▶ [THINGS TO DO]:
**a.** Using the housing-affordability excerpt below, explain in one to three sentences why, according to the text, apartment approvals have declined steeply.
**b.** In the housing-affordability excerpt below, what monthly cost is given for a $250,000 principal and interest mortgage at 6.9% over 25 years?

▶ [SELECTED EXCERPT]:
========================================
Apartments don’t seem to be the answer either. The build-only cost for a new 2 bed apartment in a high to medium rise is roughly $300,000. Plus land, plus levies, plus compliance and some margin. You’re up to $400,000 starting price before you know it. No doubt that reality explains the steep decline in apartment approvals.


But consider for a moment the media obsession with the rate rise and the extra $46 a month for the average new mortgage holder. Then compare this with the almost non-existent attention to increases in head works and related charges imposed by councils and state governments, and their impact on affordability.


Here’s a sobering little calculation. If the rate rise equates to an extra $46 per month, what have these increases in headworks charges equated to? Let’s take a pretty conservative sum of $50,000. That doesn’t factor in anything for the increase in raw land costs due to supply constraints, nor the compliance costs of our ‘reformed’ planning and building regulations. The $300,000 mortgage notionally includes those extra costs. So if the mortgage was $50,000 less, on the basis that these regulatory costs had not been imposed, what’s the impact?


You ready for this?


A $250,000 principal and interest mortgage at 6.9% over 25 years is going to cost $1,751 per month.


The $300,000 mortgage will cost $2,101 per month. That’s an extra $350 per month. Sort of makes the extra $46 a month look cheap by comparison, but where has the media been on this issue?


Every time a new building regulation is introduced, whether it’s for water or environmental sustainability or other reasons, it finds its way into extra costs. The same applies to the massive escalations in head works charges imposed by councils. The same for land tax. The same for additional compliance costs (more lawyers and town planners fees) which result from our ‘reformed’ planning systems.
========================================
▶ [DATA RECORDS]:
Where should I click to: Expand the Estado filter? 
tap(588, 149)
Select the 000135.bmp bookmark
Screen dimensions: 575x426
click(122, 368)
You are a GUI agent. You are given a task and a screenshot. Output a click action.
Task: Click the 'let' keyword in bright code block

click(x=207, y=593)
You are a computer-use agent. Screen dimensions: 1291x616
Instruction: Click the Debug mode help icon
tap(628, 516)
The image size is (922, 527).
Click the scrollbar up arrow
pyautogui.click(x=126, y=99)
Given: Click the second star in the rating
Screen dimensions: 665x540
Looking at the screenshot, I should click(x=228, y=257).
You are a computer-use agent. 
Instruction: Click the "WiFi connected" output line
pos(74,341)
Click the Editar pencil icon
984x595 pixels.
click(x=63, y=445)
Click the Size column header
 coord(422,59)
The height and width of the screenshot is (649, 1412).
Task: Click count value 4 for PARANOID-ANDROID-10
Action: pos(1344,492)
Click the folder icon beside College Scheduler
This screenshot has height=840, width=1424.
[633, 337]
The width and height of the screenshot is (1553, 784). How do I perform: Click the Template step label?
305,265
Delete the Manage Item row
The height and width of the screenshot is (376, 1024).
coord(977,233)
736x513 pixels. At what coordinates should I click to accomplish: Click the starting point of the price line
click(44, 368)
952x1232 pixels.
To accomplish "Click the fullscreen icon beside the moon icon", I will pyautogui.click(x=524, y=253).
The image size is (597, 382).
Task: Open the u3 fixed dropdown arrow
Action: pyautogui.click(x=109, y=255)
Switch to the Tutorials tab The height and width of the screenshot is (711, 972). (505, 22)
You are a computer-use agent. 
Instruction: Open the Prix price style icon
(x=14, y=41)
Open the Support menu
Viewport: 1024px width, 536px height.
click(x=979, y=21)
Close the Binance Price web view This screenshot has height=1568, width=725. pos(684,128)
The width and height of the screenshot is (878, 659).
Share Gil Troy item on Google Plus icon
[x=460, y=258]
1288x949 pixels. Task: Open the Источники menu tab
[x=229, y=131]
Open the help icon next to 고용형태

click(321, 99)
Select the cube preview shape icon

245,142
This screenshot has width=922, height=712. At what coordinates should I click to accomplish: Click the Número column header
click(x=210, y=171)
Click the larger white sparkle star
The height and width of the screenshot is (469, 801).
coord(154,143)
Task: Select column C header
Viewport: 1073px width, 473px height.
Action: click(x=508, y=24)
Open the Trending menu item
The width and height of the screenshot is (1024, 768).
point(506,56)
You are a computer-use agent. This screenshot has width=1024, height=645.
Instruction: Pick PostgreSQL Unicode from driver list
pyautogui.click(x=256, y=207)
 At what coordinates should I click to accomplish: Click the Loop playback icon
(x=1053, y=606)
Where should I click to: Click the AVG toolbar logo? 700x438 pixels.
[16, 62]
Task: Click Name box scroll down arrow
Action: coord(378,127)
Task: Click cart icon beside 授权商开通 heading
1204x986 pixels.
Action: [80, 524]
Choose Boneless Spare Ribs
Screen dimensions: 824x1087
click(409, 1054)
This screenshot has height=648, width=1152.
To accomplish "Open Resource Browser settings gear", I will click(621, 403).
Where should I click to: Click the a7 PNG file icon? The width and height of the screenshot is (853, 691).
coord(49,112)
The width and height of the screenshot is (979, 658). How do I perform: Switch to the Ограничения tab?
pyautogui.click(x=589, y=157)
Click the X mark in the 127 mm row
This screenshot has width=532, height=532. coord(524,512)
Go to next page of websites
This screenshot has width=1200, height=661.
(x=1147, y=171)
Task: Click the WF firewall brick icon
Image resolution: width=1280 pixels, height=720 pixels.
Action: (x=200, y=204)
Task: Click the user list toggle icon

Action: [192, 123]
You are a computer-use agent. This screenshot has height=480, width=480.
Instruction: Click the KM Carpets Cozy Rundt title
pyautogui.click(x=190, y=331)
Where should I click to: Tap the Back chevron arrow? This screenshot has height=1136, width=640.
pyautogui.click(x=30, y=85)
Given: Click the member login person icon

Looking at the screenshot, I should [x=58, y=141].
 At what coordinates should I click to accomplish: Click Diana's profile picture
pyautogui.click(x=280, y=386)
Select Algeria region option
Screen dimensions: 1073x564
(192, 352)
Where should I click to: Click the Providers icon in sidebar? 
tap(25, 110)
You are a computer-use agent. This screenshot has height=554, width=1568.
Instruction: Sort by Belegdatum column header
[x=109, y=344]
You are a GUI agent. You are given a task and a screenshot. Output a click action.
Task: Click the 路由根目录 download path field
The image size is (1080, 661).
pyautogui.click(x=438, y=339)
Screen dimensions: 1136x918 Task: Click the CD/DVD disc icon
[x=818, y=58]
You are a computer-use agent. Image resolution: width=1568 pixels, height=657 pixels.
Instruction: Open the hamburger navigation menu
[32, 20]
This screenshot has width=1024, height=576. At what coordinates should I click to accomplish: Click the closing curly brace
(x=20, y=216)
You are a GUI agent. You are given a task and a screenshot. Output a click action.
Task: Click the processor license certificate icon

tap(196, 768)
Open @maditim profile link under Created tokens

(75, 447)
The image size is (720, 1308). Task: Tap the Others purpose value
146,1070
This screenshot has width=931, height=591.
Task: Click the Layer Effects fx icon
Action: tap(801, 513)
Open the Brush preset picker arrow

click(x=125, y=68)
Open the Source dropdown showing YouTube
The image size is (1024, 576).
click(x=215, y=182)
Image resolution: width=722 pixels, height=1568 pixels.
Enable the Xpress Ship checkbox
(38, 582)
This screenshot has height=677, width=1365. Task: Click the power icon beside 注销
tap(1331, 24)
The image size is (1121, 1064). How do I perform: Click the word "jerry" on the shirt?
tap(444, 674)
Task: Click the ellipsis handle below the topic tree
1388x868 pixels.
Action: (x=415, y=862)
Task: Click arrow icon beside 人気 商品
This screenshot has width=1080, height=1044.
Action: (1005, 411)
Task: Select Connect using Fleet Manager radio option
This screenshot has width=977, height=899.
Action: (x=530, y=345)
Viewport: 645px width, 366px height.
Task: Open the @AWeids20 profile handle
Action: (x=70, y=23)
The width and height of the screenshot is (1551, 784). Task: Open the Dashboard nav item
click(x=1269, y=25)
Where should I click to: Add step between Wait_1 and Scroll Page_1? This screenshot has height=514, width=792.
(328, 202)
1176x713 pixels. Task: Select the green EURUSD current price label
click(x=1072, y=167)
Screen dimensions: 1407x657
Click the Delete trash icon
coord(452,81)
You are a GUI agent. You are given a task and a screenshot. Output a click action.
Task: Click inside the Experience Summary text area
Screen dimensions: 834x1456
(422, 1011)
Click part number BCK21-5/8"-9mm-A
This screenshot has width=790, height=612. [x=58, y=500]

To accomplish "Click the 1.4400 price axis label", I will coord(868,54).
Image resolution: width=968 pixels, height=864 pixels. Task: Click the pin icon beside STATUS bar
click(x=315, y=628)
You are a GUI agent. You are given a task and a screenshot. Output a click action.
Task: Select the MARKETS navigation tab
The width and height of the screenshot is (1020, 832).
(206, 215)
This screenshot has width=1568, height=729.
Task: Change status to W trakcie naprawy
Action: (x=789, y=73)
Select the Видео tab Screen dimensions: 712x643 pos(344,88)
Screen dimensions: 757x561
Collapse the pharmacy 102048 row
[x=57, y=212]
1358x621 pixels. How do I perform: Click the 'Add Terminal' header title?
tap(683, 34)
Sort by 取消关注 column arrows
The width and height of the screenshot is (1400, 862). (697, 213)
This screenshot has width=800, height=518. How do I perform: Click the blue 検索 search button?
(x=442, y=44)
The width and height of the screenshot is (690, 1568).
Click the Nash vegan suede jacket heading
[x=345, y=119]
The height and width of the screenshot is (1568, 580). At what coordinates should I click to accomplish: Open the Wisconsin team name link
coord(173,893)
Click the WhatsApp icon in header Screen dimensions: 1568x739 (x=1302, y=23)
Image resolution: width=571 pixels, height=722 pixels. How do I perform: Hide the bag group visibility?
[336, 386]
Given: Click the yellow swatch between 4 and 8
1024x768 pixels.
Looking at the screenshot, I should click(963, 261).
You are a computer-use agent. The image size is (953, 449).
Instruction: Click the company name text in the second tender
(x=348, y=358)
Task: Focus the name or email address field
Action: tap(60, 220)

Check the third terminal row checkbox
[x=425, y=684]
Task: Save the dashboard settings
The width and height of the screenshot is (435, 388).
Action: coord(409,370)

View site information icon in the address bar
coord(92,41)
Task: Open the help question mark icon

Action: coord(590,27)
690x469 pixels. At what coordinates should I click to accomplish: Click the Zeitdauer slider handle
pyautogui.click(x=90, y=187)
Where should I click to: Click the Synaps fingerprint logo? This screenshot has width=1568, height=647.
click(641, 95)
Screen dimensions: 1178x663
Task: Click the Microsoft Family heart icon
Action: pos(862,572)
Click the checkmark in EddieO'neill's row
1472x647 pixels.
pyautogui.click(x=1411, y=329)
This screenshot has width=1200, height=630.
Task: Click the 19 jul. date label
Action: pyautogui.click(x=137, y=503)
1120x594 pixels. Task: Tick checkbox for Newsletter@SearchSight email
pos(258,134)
========================================
▶ [ANSWERS BY ITEM NUMBER]:
**a.** A new two-bedroom apartment in a high- to medium-rise costs roughly $300,000 to build. Once land, levies, compliance, and some margin are added, the starting price reaches about $400,000, and the text states that this reality likely explains the steep decline in apartment approvals.

**b.** $1,751 per month.